### Excerpt to read
Gram ma's Cookies - Page 17

 
Snow-topped Chocolate Mountains

 Makes 24
1/3 cup margarine or butter
2/3 cup sifted powdered sugar
2·squares (2 ounces) semisweet chocolate melted and cooled
1 teaspoon vanilla
1 ¼ cups all-purpose flour
2·tablespoons milk
24 pastel cream mint kisses or milk chocolate kisses
Fluffy Frosting

1. In a mixing bowl beat margarine or butter with an electric mixer on medium to high speed about 30 seconds or till softened.  Gradually beat in the powdered sugar.  Beat in melted chocolate and vanilla.  Beat or stir in the flour and milk.
2. Shape a well-rounded teaspoon of dough around each kiss.  Place cookies pointed side up onto greased cookie sheets.
3. Bake in a 350° oven for 10 to 12 minutes or till bottoms are lightly browned.  Remove cookies and cool on wire racks.
4. Frost peaks of cookies with Fluffy Frosting. 

Fluffy Frosting: In a small mixing bowl beat 2 tablespoons shortening and 1/2 teaspoon vanilla for 30 seconds.  Gradually add 1/2 cup sifted powdered sugar, mixing well.  Add 1 tablespoon milk.  Beat in enough additional sifted  powdered sugar (about 3/4 cup) to make a frosting of fluffy consistency.
 

Cherry-Cheese Pinwheels

 Makes about 32.
1/3 cup shortening
1/3 cup margarine or butter
2·cups all-purpose flour
¾ cup sugar
1 egg
1 tablespoon milk
1 ½ teaspoons baking powder
1 teaspoon vanilla
¼ teaspoon salt
1 3-ounce package cream cheese, softened
¼ cup sugar
¼ teaspoon almond extract
½ cup chopped maraschino cherries
¼ cup finely chopped toasted almonds

1. In a mixing bowl beat the shortening and margarine or butter with an electric mixer on medium to high speed about 30 seconds or till softened.  Add about half of the flour to the shortening mixture. Then add the 3/4 cup sugar ,egg, milk baking powder, vanilla, and  salt.  Beat till thoroughly combined, scraping sides of bowl occasionally. -Then beat or stir in the remaining flour.  Divide dough in half.  Cover and chill about 3 hours or till dough is easy to handle.
2. Meanwhile, in a small mixing bowl stir together the softened cream cheese, ¼ cup sugar, and almond extract.  Stir in the chopped cherries.
3.  On a lightly floured surface, roll each half of the dough into a 10-inch square.  With a pastry wheel or sharp knife, cut each square into sixteen 2 ½ inch squares.  Place ½ inch apart onto ungreased cookie sheets.  Use a knife to cut 1 -inch slits from each comer to center.  Drop a level teaspoon of the cream cheese mixture in each center.  Fold every other tip to center to form a pinwheel.  Sprinkle chopped nuts in center and press firmly to seal. 
4.  Bake in a 350° oven for 8 to 10 minutes or until edges are firm and cookies are slightly puffed.  Cool on cookie sheets for 1 minute.  Remove cookies and cool on wire racks.

### Entries provided
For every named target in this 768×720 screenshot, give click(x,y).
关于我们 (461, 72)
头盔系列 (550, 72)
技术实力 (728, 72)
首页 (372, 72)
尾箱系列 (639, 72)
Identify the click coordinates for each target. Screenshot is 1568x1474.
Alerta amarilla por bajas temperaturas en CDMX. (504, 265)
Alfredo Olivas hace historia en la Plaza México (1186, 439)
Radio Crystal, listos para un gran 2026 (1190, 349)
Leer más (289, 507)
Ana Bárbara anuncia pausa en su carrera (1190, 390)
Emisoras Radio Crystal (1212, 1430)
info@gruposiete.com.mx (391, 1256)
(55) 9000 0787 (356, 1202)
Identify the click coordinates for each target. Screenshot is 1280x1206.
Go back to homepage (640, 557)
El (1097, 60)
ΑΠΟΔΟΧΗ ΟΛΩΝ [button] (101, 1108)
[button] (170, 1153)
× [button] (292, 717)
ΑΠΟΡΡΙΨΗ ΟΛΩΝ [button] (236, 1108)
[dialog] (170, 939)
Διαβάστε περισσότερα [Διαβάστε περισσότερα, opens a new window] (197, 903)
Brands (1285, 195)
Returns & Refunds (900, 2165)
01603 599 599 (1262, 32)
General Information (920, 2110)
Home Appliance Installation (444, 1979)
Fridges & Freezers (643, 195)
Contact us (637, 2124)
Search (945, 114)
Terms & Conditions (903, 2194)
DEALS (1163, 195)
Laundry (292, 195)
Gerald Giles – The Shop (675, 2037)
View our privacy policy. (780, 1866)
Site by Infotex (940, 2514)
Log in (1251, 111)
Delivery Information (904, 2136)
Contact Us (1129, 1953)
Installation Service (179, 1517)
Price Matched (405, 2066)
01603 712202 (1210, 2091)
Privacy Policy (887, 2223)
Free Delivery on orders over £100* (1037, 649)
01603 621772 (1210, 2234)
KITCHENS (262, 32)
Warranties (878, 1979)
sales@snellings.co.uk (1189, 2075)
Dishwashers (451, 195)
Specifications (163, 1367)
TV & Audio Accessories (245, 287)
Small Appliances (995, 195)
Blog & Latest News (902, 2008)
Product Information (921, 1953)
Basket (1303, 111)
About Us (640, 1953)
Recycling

### Complete the following
**a)** In the cherry-cheese pinwheels recipe, rewrite the passage that begins at the words "2. Meanwhile, in" and ends after "minute.  Remove cookies and cool on wire racks.", substituting "baking sheets" for "cookie sheets".
**b)** Summarize the cookie recipe page in two sentences.

### Solutions below
**a)**
2. Meanwhile, in a small mixing bowl stir together the softened cream cheese, ¼ cup sugar, and almond extract.  Stir in the chopped cherries.
3.  On a lightly floured surface, roll each half of the dough into a 10-inch square.  With a pastry wheel or sharp knife, cut each square into sixteen 2 ½ inch squares.  Place ½ inch apart onto ungreased baking sheets.  Use a knife to cut 1 -inch slits from each comer to center.  Drop a level teaspoon of the cream cheese mixture in each center.  Fold every other tip to center to form a pinwheel.  Sprinkle chopped nuts in center and press firmly to seal. 
4.  Bake in a 350° oven for 8 to 10 minutes or until edges are firm and cookies are slightly puffed.  Cool on baking sheets for 1 minute.  Remove cookies and cool on wire racks.

**b)** The page gives two cookie recipes: Snow-topped Chocolate Mountains, in which chocolate dough is shaped around mint or chocolate kisses, baked, and frosted on the peaks with Fluffy Frosting, and Cherry-Cheese Pinwheels. For the pinwheels, chilled dough is rolled out and cut into squares, topped with a cream cheese and cherry mixture, folded into pinwheels, sprinkled with chopped almonds, and baked.